→ **TASK TO CARRY OUT**
Copy the records below verbatim, from the start of the records through the line that contains "[x=1925, y=48]", inclusive.

→ **ROWS**

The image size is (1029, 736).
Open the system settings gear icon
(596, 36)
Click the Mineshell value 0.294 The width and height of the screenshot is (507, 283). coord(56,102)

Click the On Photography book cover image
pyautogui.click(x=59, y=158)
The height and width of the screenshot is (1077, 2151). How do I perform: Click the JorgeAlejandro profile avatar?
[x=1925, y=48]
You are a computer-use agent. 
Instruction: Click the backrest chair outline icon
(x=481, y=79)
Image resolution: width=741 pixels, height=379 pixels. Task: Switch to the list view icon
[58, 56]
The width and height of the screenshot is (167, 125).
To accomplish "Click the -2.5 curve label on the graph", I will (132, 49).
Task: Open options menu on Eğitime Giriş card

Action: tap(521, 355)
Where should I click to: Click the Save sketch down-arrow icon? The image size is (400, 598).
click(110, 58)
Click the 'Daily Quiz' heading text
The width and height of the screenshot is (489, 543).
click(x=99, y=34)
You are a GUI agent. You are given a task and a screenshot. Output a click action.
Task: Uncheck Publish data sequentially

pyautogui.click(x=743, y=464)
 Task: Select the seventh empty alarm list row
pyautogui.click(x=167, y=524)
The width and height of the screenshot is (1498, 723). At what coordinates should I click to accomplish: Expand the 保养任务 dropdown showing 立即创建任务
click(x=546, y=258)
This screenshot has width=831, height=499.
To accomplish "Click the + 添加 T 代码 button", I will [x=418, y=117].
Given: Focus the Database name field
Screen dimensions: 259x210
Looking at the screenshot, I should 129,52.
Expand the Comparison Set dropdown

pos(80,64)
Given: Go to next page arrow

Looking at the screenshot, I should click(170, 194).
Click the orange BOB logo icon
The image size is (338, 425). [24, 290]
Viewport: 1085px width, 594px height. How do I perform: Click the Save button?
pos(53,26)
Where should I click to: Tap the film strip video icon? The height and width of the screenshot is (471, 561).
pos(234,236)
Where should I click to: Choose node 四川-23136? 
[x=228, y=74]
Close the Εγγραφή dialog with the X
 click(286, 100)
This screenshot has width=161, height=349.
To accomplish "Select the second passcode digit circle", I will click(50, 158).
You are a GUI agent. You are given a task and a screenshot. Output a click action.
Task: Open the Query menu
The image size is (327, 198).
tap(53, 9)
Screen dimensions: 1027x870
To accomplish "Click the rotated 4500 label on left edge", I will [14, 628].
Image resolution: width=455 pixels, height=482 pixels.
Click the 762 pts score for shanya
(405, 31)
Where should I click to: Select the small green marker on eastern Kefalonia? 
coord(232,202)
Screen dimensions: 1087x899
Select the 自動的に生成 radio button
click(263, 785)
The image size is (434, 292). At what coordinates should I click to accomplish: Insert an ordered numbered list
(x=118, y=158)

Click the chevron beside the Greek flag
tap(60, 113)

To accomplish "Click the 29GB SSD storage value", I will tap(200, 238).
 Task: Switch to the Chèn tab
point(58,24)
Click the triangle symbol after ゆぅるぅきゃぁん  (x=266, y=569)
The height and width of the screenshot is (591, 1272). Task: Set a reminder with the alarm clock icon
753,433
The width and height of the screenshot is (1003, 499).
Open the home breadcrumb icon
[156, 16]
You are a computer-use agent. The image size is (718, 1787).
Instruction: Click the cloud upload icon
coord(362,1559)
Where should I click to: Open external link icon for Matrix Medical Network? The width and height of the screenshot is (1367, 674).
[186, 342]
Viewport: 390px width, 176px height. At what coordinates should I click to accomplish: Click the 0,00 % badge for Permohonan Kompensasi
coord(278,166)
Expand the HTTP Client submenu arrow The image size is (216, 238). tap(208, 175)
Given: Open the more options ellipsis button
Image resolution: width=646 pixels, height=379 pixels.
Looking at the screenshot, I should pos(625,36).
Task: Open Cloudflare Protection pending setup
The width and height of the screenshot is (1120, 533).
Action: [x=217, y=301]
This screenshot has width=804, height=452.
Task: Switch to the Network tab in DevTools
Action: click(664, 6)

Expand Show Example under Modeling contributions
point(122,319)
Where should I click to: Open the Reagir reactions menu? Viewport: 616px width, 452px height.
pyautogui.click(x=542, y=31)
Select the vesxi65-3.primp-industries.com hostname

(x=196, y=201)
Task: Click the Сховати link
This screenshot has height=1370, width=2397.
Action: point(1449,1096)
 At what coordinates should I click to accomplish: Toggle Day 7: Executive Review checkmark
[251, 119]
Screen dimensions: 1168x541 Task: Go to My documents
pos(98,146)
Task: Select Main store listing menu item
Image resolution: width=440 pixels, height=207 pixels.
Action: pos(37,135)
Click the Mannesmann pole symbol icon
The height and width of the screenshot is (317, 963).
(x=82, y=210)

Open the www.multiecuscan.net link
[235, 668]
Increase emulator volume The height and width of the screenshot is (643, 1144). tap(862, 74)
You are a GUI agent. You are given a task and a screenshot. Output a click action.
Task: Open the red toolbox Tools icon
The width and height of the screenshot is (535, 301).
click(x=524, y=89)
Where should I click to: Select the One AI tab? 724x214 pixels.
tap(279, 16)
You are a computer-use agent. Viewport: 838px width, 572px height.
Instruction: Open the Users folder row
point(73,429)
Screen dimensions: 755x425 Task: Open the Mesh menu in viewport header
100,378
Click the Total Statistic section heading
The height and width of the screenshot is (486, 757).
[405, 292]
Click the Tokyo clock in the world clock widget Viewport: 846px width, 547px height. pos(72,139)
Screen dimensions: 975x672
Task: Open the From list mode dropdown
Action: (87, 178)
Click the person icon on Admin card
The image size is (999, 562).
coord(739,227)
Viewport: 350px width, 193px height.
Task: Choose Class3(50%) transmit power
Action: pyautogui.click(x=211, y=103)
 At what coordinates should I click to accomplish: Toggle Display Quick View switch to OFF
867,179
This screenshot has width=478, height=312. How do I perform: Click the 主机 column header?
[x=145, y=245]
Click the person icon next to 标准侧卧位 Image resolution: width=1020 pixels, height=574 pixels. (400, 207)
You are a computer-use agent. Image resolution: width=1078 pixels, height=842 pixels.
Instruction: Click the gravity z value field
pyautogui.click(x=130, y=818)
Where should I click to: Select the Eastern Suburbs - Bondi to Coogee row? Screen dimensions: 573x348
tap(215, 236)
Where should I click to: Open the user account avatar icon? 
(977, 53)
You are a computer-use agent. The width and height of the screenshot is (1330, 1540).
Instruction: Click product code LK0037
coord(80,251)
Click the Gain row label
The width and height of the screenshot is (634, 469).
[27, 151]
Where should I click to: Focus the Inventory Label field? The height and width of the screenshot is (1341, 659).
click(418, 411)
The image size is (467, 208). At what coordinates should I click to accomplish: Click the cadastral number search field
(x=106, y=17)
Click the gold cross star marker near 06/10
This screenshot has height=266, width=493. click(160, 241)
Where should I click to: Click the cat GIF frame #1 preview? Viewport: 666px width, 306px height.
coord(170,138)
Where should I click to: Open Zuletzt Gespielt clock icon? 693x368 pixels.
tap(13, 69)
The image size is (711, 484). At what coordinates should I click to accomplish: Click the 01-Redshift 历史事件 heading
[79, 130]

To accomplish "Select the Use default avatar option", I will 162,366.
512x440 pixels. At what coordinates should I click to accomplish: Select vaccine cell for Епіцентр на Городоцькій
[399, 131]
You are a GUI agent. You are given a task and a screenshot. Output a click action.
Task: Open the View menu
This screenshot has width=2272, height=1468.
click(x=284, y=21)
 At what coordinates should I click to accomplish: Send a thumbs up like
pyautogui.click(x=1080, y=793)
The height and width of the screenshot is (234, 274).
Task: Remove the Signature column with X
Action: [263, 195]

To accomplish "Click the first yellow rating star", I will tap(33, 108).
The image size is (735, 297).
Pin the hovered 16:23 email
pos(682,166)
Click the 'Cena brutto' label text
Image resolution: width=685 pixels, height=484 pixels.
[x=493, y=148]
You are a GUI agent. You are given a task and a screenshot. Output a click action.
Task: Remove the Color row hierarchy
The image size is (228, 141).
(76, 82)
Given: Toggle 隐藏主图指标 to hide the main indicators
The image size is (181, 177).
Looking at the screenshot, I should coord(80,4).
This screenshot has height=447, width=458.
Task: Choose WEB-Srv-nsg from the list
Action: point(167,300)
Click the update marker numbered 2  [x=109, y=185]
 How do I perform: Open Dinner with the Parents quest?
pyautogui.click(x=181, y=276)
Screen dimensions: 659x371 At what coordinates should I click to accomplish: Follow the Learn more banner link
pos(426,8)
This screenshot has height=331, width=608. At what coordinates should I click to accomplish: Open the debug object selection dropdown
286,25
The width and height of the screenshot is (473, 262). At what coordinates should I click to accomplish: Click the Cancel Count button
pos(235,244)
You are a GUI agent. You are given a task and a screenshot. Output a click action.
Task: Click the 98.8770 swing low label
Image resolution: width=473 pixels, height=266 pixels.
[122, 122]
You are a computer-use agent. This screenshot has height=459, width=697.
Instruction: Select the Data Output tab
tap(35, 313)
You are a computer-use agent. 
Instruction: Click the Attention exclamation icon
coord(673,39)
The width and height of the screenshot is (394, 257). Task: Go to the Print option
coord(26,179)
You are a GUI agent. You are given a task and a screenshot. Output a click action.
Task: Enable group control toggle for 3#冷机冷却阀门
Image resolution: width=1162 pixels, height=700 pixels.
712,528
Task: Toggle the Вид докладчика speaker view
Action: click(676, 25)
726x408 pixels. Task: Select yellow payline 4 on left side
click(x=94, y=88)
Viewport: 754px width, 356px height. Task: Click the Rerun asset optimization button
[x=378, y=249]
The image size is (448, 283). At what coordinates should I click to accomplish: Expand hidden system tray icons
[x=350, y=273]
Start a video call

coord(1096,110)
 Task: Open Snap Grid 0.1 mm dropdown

→ **FULL OUTPUT**
The image size is (1029, 736).
Open the system settings gear icon
(596, 36)
Click the Mineshell value 0.294 The width and height of the screenshot is (507, 283). coord(56,102)

Click the On Photography book cover image
pyautogui.click(x=59, y=158)
The height and width of the screenshot is (1077, 2151). How do I perform: Click the JorgeAlejandro profile avatar?
[x=1925, y=48]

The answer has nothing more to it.